Screenshot grounding data:

* * *

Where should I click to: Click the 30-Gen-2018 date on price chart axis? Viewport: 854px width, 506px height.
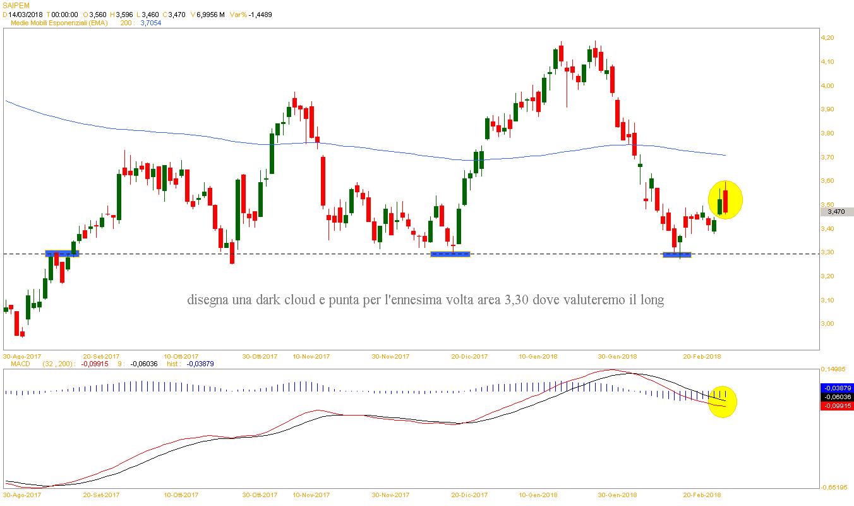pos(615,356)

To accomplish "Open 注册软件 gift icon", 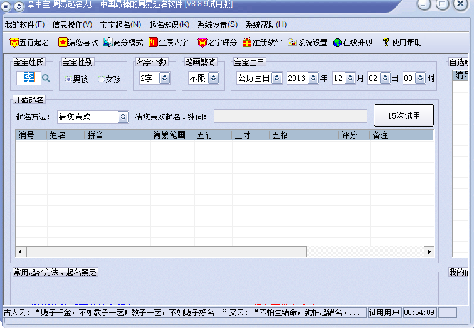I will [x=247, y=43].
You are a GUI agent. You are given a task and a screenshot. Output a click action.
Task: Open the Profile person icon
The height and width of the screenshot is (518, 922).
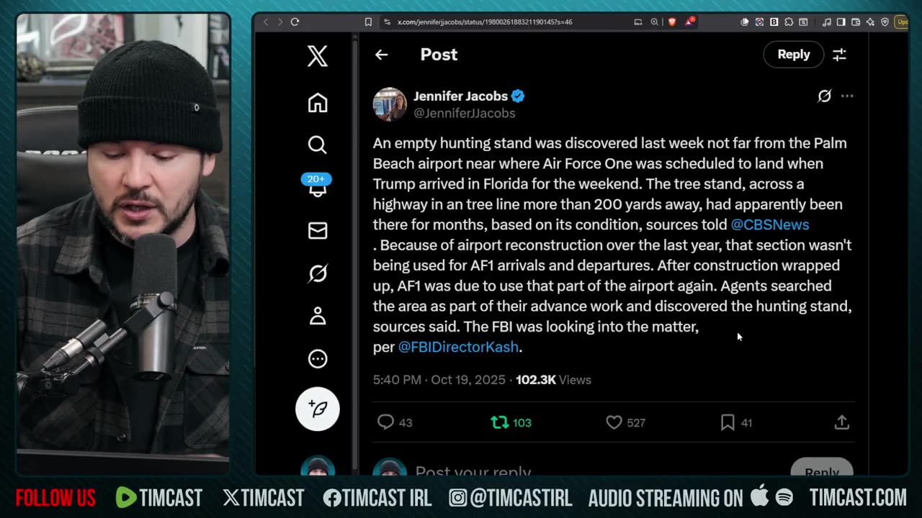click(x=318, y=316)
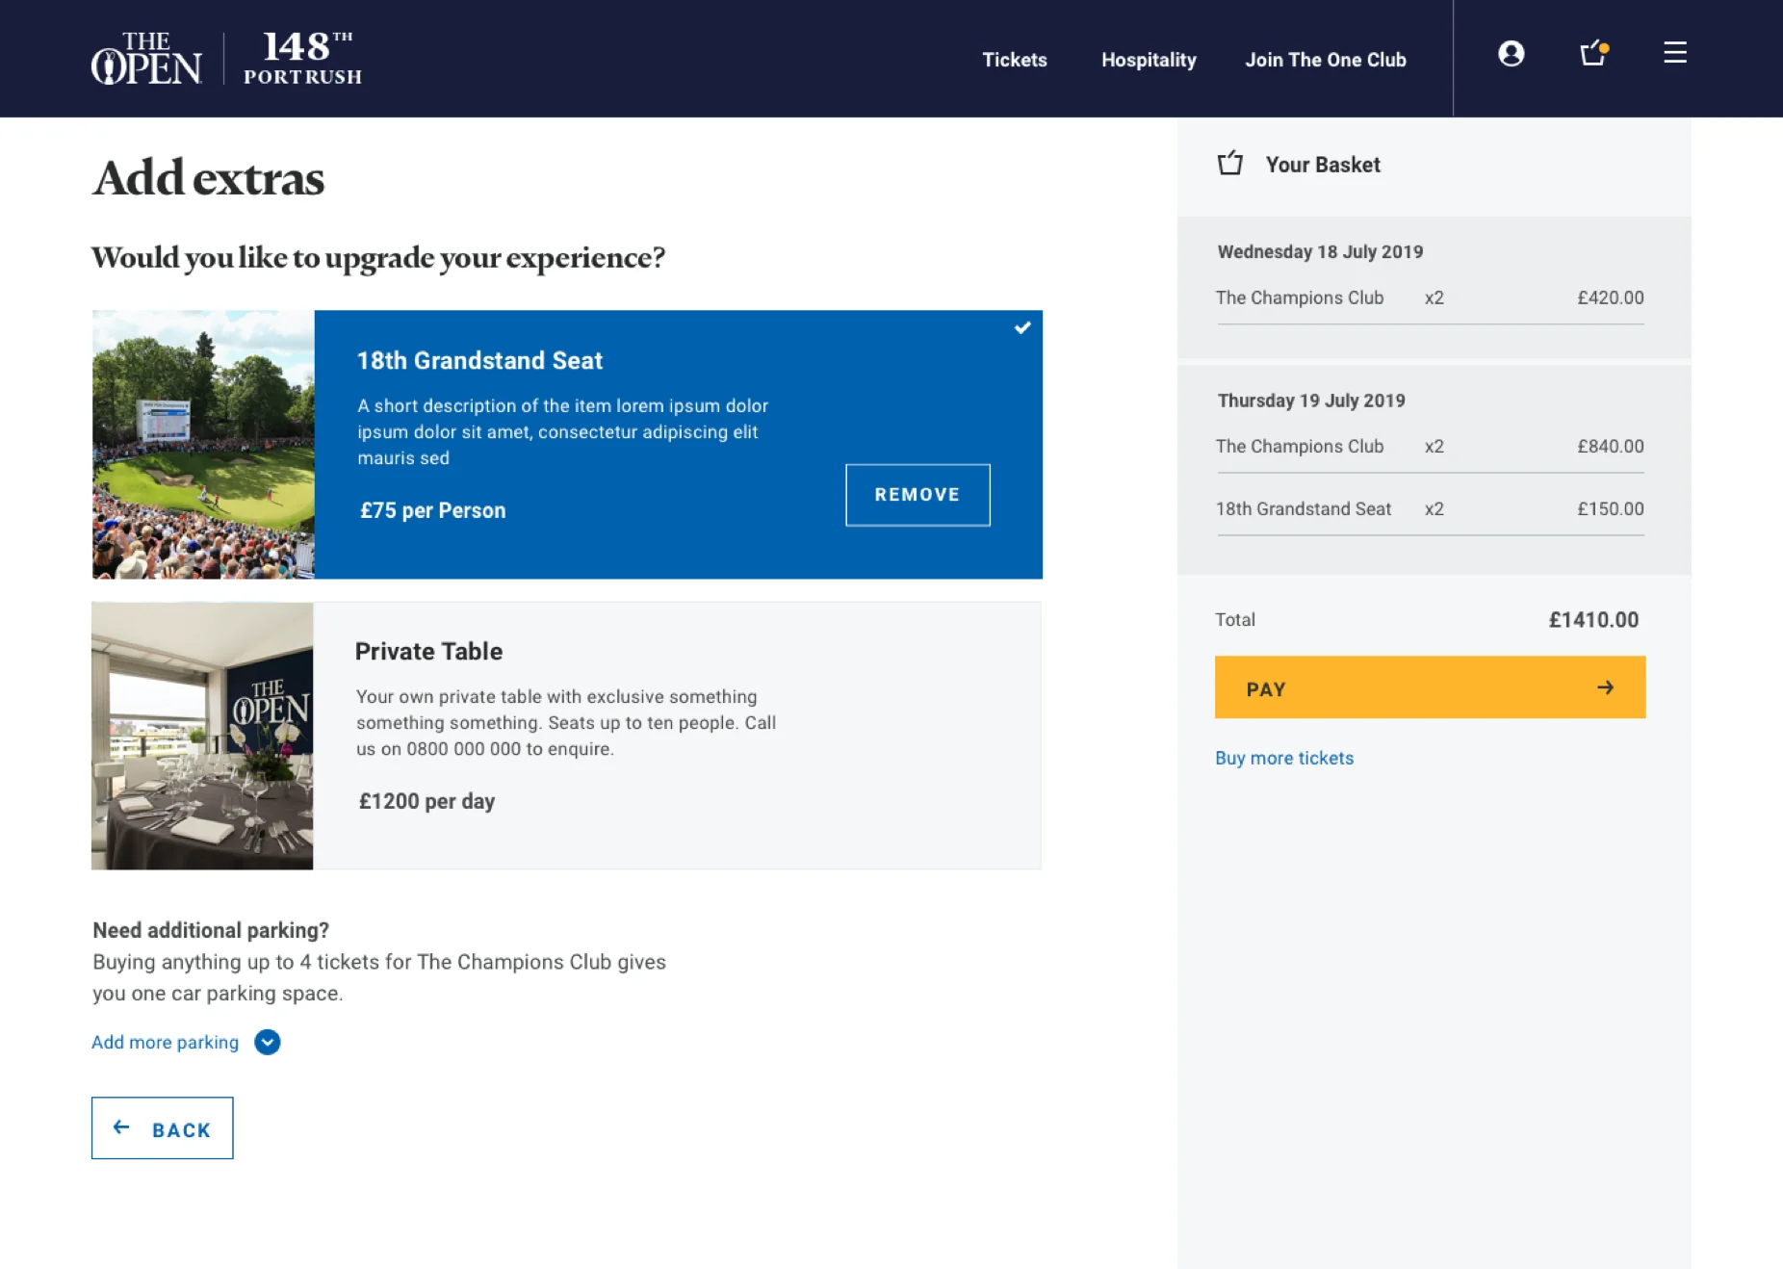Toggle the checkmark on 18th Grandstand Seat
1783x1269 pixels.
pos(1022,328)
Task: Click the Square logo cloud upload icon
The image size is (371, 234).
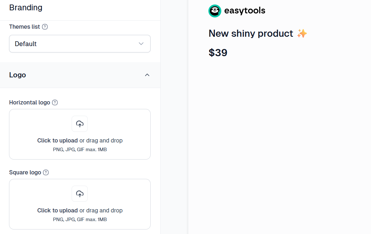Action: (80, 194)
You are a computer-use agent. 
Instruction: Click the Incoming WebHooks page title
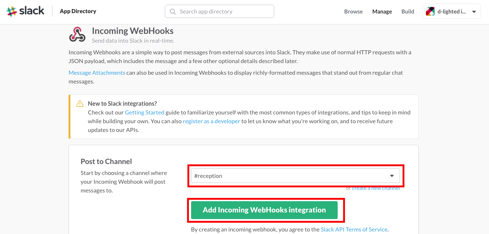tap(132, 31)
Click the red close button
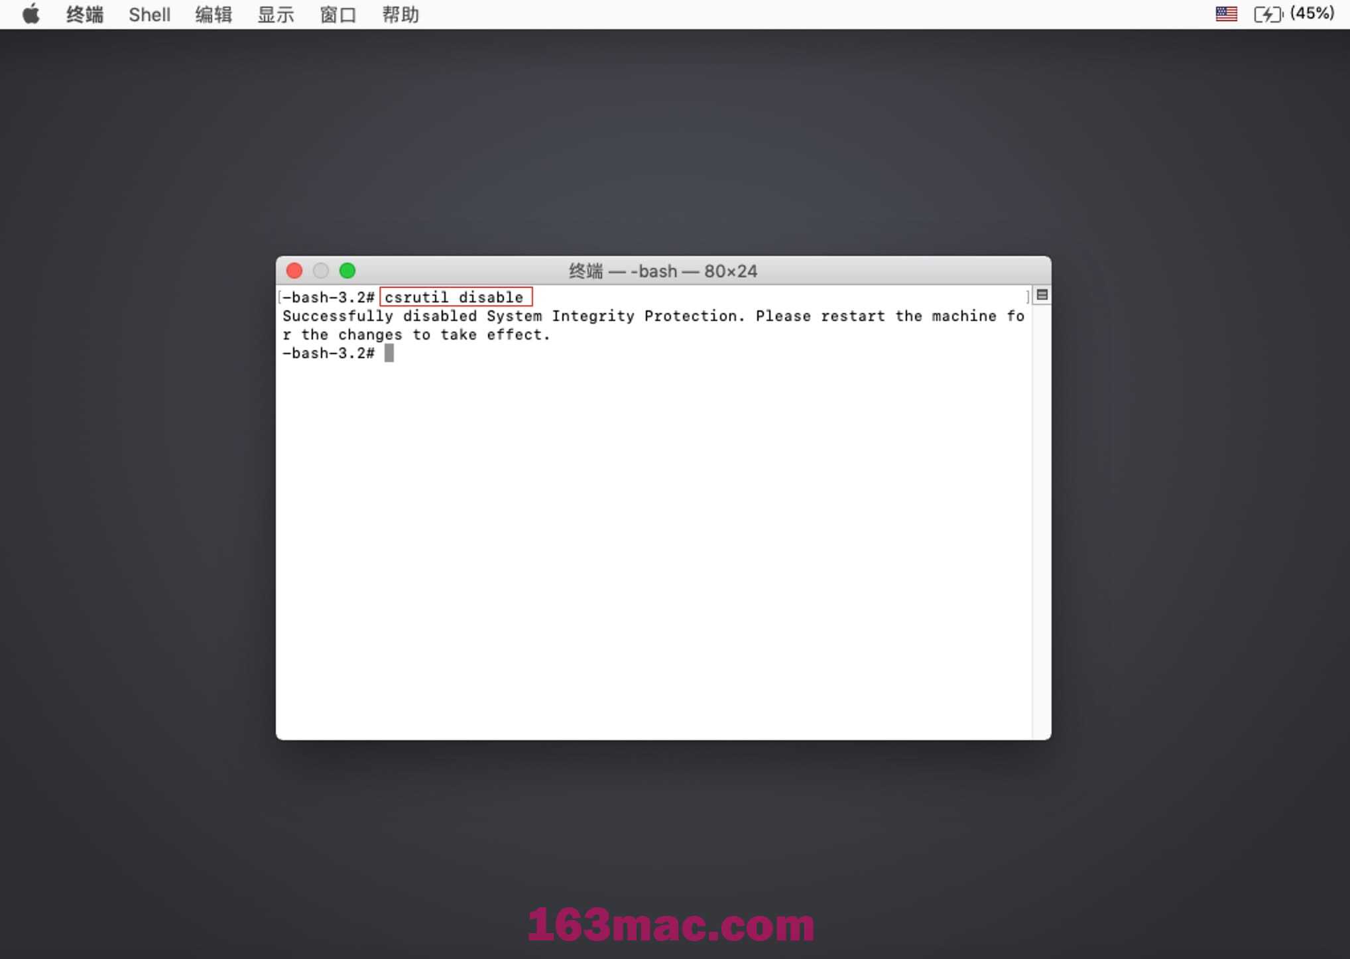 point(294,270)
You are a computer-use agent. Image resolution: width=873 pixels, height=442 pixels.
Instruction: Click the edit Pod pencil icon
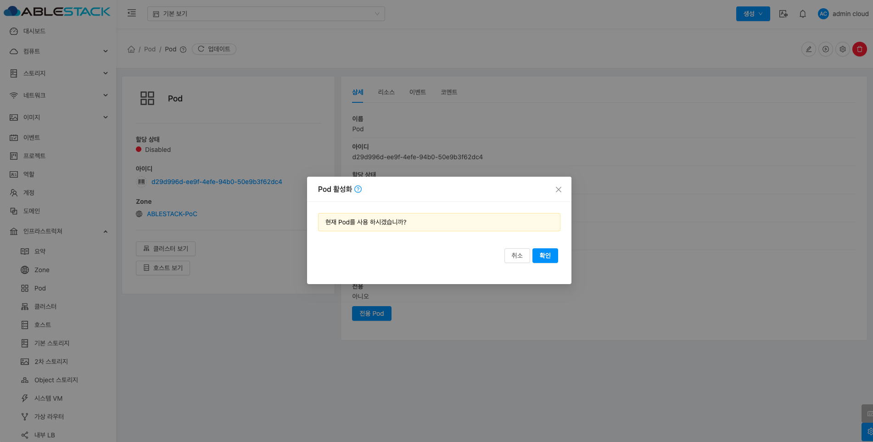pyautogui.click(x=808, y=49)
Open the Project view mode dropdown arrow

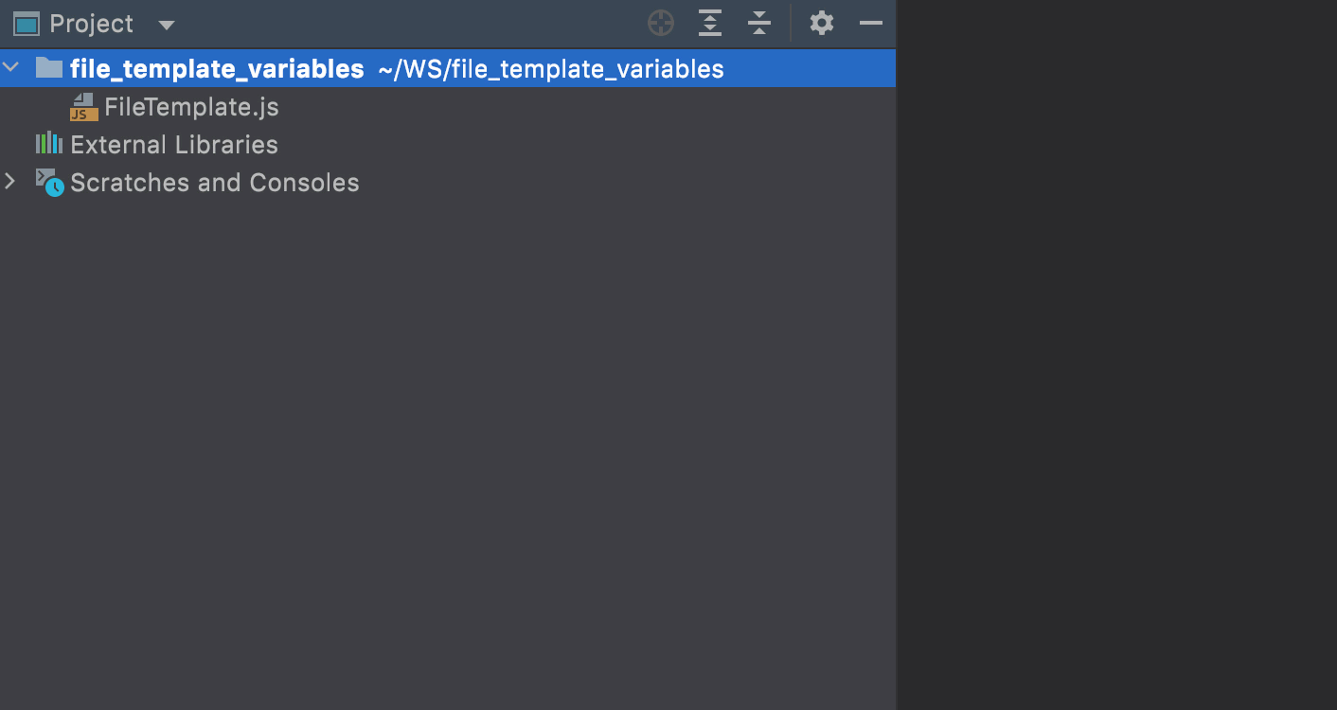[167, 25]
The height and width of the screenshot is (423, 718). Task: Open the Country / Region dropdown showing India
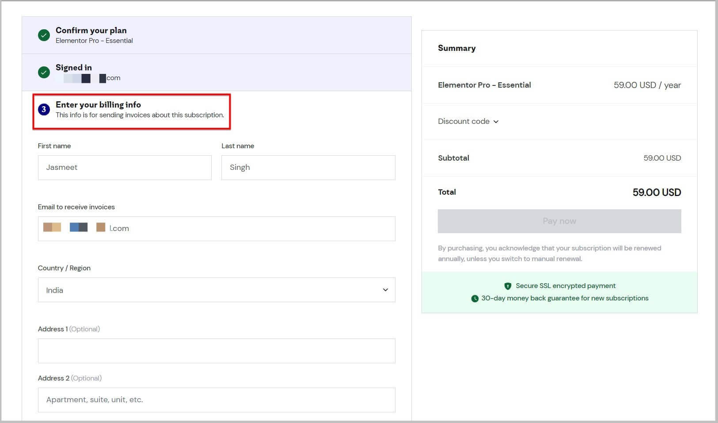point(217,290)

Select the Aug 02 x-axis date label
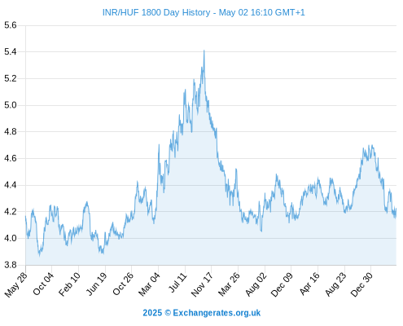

* * *

## [Problem to work on]
Filter the data above down to lines with the word "computer", and copy them.

## [Your response]
You are a computer-use agent. 
You are a computer-use agent. Image resolution: width=873 pixels, height=442 pixels.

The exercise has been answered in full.